Records from a collection:

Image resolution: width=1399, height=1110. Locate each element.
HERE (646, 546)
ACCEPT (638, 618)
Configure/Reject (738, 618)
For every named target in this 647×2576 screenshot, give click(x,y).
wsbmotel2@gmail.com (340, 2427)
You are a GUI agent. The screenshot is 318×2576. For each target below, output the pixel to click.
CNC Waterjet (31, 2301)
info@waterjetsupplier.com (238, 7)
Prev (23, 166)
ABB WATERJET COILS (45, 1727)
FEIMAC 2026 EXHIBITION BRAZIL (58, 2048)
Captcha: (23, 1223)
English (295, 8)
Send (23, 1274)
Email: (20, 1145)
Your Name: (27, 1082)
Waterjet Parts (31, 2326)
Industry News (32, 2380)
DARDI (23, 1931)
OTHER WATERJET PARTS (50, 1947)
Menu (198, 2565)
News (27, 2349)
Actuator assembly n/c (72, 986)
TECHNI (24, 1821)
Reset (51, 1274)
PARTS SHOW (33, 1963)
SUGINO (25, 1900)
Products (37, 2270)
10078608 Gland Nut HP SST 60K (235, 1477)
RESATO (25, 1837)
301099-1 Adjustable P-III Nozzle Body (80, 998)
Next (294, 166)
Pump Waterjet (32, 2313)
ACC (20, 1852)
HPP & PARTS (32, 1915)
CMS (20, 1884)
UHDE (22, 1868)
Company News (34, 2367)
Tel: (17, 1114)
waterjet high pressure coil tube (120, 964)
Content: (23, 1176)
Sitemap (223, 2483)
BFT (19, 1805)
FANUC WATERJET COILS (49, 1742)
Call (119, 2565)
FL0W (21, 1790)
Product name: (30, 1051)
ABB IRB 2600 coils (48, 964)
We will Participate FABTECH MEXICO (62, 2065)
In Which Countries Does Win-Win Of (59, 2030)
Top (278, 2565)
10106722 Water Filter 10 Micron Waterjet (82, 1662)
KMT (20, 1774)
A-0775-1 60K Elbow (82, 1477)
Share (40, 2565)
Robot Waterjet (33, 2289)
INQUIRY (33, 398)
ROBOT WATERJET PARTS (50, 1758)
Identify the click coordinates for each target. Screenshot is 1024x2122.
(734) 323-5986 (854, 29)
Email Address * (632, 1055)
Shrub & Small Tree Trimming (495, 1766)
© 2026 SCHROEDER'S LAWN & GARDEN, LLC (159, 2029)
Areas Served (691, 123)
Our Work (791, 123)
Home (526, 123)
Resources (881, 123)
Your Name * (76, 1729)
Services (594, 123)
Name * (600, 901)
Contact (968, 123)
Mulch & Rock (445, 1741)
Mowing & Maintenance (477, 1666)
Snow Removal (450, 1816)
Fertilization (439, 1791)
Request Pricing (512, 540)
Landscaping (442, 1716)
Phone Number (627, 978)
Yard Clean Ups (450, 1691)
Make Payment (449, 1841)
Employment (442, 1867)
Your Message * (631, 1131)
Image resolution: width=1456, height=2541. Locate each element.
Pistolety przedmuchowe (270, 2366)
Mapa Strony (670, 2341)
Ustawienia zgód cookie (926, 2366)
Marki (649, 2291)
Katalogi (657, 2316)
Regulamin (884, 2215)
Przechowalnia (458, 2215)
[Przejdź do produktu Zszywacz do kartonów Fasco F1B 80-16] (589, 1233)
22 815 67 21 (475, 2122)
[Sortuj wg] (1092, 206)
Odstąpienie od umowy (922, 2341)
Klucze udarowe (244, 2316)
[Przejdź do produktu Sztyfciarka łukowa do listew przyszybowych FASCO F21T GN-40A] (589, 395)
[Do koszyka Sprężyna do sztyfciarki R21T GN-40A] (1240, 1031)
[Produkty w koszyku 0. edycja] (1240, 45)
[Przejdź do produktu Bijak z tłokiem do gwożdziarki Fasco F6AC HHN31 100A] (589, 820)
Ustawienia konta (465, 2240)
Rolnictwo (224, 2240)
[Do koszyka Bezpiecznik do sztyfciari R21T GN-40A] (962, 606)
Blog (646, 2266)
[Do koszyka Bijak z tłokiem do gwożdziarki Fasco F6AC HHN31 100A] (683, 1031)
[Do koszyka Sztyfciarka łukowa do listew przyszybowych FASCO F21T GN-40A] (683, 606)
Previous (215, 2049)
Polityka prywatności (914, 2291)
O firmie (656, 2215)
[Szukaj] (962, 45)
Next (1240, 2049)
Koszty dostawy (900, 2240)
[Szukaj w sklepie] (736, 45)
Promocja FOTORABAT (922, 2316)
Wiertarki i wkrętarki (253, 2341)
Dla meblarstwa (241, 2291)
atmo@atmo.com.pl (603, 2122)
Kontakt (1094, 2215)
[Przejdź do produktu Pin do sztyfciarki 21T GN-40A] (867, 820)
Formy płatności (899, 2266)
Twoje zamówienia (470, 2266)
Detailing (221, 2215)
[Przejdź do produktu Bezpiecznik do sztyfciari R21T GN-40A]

AIM OF THE TASK:
Rewrite all the items with "Sitemap" changed to "Site Map" and nothing else altered.

IN RESPONSE:
Image resolution: width=1399, height=1110. Locate each element.
HERE (646, 546)
ACCEPT (638, 618)
Configure/Reject (738, 618)
For every named target in this 647×2576 screenshot, give click(x,y).
wsbmotel2@gmail.com (340, 2427)
You are a GUI agent. The screenshot is 318×2576. For each target below, output the pixel to click.
CNC Waterjet (31, 2301)
info@waterjetsupplier.com (238, 7)
Prev (23, 166)
ABB WATERJET COILS (45, 1727)
FEIMAC 2026 EXHIBITION BRAZIL (58, 2048)
Captcha: (23, 1223)
English (295, 8)
Send (23, 1274)
Email: (20, 1145)
Your Name: (27, 1082)
Waterjet Parts (31, 2326)
Industry News (32, 2380)
DARDI (23, 1931)
OTHER WATERJET PARTS (50, 1947)
Menu (198, 2565)
News (27, 2349)
Actuator assembly n/c (72, 986)
TECHNI (24, 1821)
Reset (51, 1274)
PARTS SHOW (33, 1963)
SUGINO (25, 1900)
Products (37, 2270)
10078608 Gland Nut HP SST 60K (235, 1477)
RESATO (25, 1837)
301099-1 Adjustable P-III Nozzle Body (80, 998)
Next (294, 166)
Pump Waterjet (32, 2313)
ACC (20, 1852)
HPP & PARTS (32, 1915)
CMS (20, 1884)
UHDE (22, 1868)
Company News (34, 2367)
Tel: (17, 1114)
waterjet high pressure coil tube (120, 964)
Content: (23, 1176)
Site Map (223, 2483)
BFT (19, 1805)
FANUC WATERJET COILS (49, 1742)
Call (119, 2565)
FL0W (21, 1790)
Product name: (30, 1051)
ABB IRB 2600 coils (48, 964)
We will Participate FABTECH MEXICO (62, 2065)
In Which Countries Does Win-Win Of (59, 2030)
Top (278, 2565)
10106722 Water Filter 10 Micron Waterjet (82, 1662)
KMT (20, 1774)
A-0775-1 60K Elbow (82, 1477)
Share (40, 2565)
Robot Waterjet (33, 2289)
INQUIRY (33, 398)
ROBOT WATERJET PARTS (50, 1758)
Identify the click coordinates for each target. Screenshot is 1024x2122.
(734) 323-5986 (854, 29)
Email Address * (632, 1055)
Shrub & Small Tree Trimming (495, 1766)
© 2026 SCHROEDER'S LAWN & GARDEN, LLC (159, 2029)
Areas Served (691, 123)
Our Work (791, 123)
Home (526, 123)
Resources (881, 123)
Your Name * (76, 1729)
Services (594, 123)
Name * (600, 901)
Contact (968, 123)
Mulch & Rock (445, 1741)
Mowing & Maintenance (477, 1666)
Snow Removal (450, 1816)
Fertilization (439, 1791)
Request Pricing (512, 540)
Landscaping (442, 1716)
Phone Number (627, 978)
Yard Clean Ups (450, 1691)
Make Payment (449, 1841)
Employment (442, 1867)
Your Message * (631, 1131)
Image resolution: width=1456, height=2541. Locate each element.
Pistolety przedmuchowe (270, 2366)
Mapa Strony (670, 2341)
Ustawienia zgód cookie (926, 2366)
Marki (649, 2291)
Katalogi (657, 2316)
Regulamin (884, 2215)
Przechowalnia (458, 2215)
[Przejdź do produktu Zszywacz do kartonów Fasco F1B 80-16] (589, 1233)
22 815 67 21 (475, 2122)
[Sortuj wg] (1092, 206)
Odstąpienie od umowy (922, 2341)
Klucze udarowe (244, 2316)
[Przejdź do produktu Sztyfciarka łukowa do listew przyszybowych FASCO F21T GN-40A] (589, 395)
[Do koszyka Sprężyna do sztyfciarki R21T GN-40A] (1240, 1031)
[Produkty w koszyku 0. edycja] (1240, 45)
[Przejdź do produktu Bijak z tłokiem do gwożdziarki Fasco F6AC HHN31 100A] (589, 820)
Ustawienia konta (465, 2240)
Rolnictwo (224, 2240)
[Do koszyka Bezpiecznik do sztyfciari R21T GN-40A] (962, 606)
Blog (646, 2266)
[Do koszyka Bijak z tłokiem do gwożdziarki Fasco F6AC HHN31 100A] (683, 1031)
[Do koszyka Sztyfciarka łukowa do listew przyszybowych FASCO F21T GN-40A] (683, 606)
Previous (215, 2049)
Polityka prywatności (914, 2291)
O firmie (656, 2215)
[Szukaj] (962, 45)
Next (1240, 2049)
Koszty dostawy (900, 2240)
[Szukaj w sklepie] (736, 45)
Promocja FOTORABAT (922, 2316)
Wiertarki i wkrętarki (253, 2341)
Dla meblarstwa (241, 2291)
atmo@atmo.com.pl (603, 2122)
Kontakt (1094, 2215)
[Przejdź do produktu Pin do sztyfciarki 21T GN-40A] (867, 820)
Formy płatności (899, 2266)
Twoje zamówienia (470, 2266)
Detailing (221, 2215)
[Przejdź do produktu Bezpiecznik do sztyfciari R21T GN-40A]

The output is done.